RECORDS SUPPLIED
▽

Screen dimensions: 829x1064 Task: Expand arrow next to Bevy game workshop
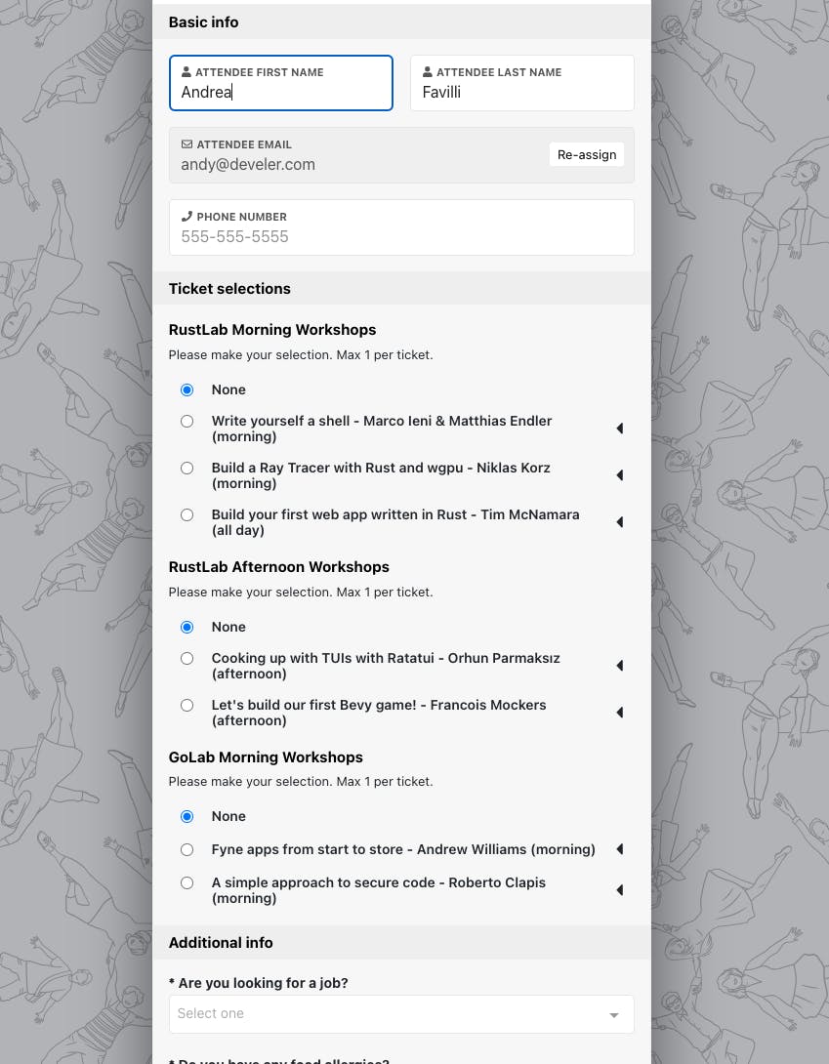click(x=619, y=713)
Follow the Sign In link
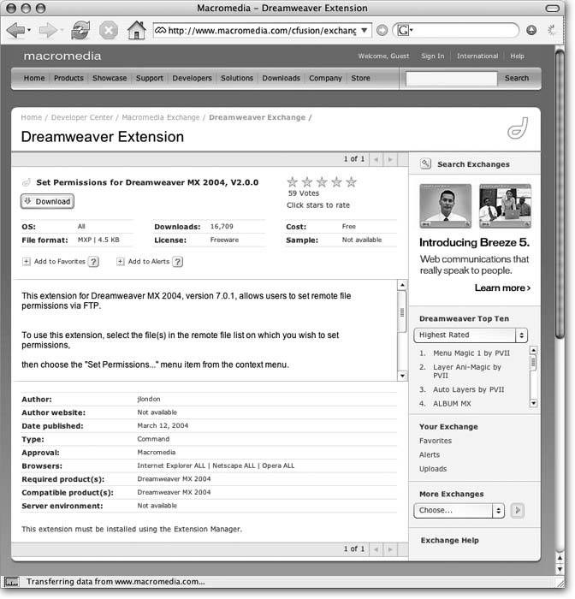 point(432,56)
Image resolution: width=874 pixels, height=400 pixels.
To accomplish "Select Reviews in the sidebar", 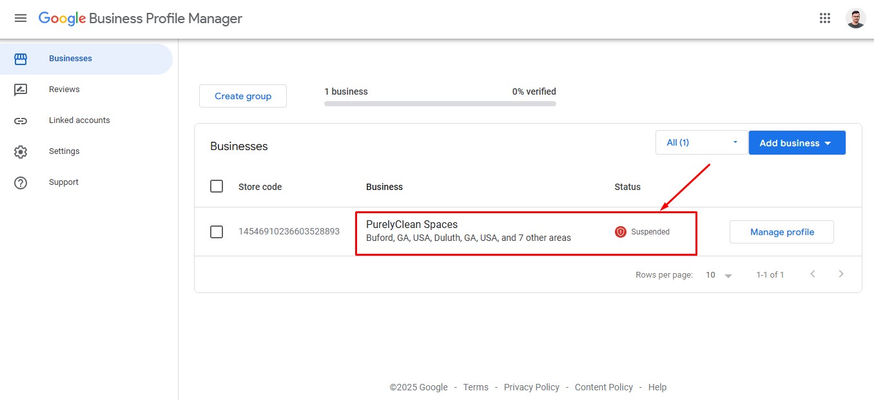I will (x=64, y=90).
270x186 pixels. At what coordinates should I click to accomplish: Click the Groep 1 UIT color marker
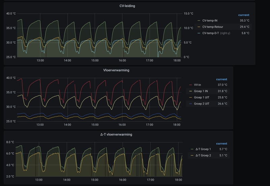(x=191, y=98)
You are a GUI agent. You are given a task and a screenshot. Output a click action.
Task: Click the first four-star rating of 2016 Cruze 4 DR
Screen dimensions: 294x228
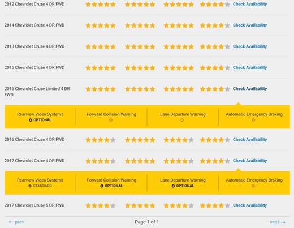(x=101, y=140)
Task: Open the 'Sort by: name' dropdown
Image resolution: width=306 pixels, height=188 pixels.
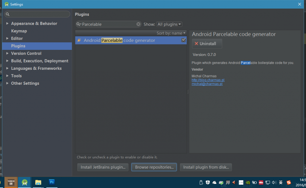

△

ABOUT THIS TASK
Only the number is wanted: how many lines in the listing hold "width"?

SOLUTION TO THIS PROBLEM
2